La présidentielle de ce mardi au Malawi s’annonce comme un face-à-face entre deux vétérans de la vie politique nationale, le président Lazarus Chakwera et son prédécesseur Peter Mutharika. Ce scrutin intervient dans un climat de défiance populaire accru, nourri par une situation économique dégradée et des difficultés quotidiennes persistantes.

Le pays doit composer avec une inflation dépassant les 27 % et une pauvreté touchant près de 70 % de la population. Les conséquences de sécheresses répétées et du passage d’un cyclone dévastateur ont durement affecté le secteur agricole, pourtant principal pourvoyeur d’emplois. Les pénuries de carburant et les difficultés d’approvisionnement ponctuent le quotidien des Malawites, creusant un sentiment de lassitude.

Dix-sept candidats sont officiellement en lice, mais l’affrontement devrait une nouvelle fois opposer les deux figures dominantes de la scène politique. Le président Chakwera mise sur la continuité et met en avant les réalisations infrastructurelles de son mandat, tout en promettant une baisse significative du prix des engrais. Son adversaire Peter Mutharika, âgé de 85 ans, se présente quant à lui comme le sauveur d’une nation en difficulté.

La jeunesse malawite, qui représente une part importante du corps électoral, exprime cependant un désenchantement marqué face à cette offre politique. De nombreux jeunes estiment que les promesses des candidats ne répondent pas aux urgences économiques et sociales du moment.

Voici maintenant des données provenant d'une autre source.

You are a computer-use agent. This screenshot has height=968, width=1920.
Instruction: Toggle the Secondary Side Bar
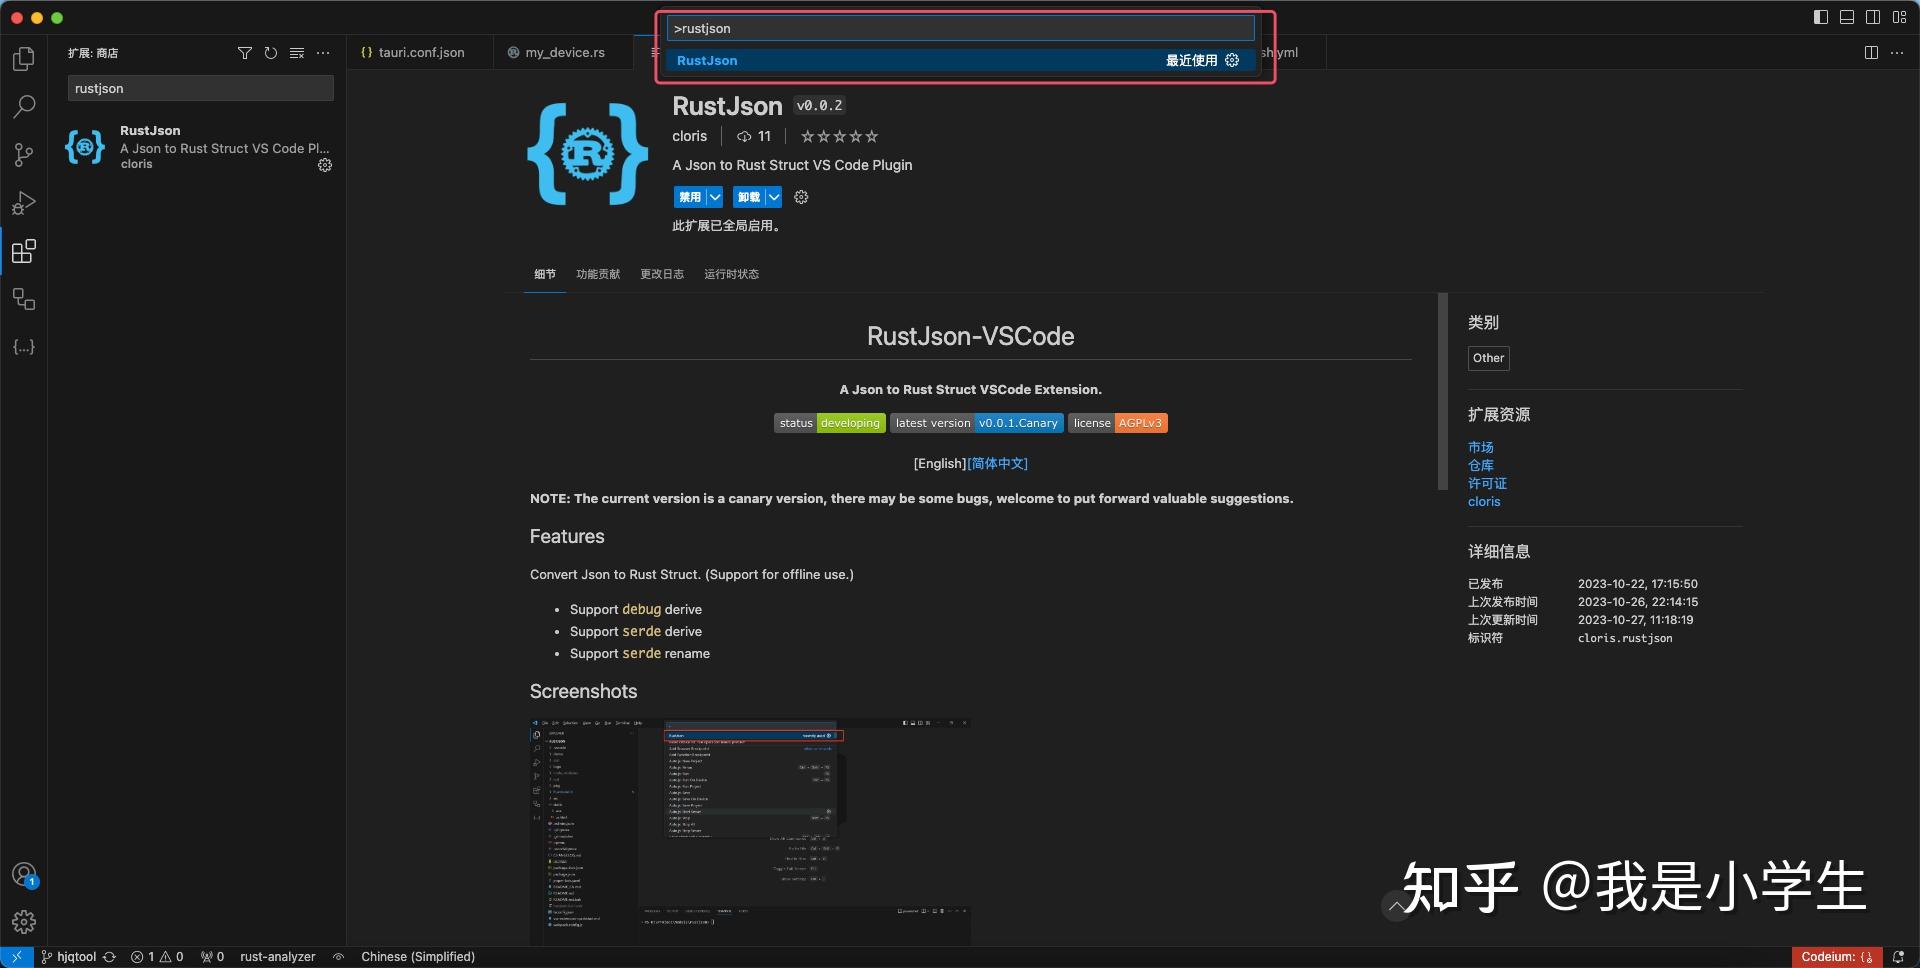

Des initiatives citoyennes tentent malgré tout de mobiliser les électeurs autour de l’importance du vote.

Les observateurs politiques relèvent que le scrutin pourrait refléter une forme de nostalgie pour la période Mutharika, perçue comme plus stable économiquement. Le résultat dépendra largement de la capacité des électeurs à trancher entre deux options qui, pour beaucoup, incarnent davantage le passé que l’avenir. En cas d’absence de majorité absolue, un second tour est prévu dans les soixante jours.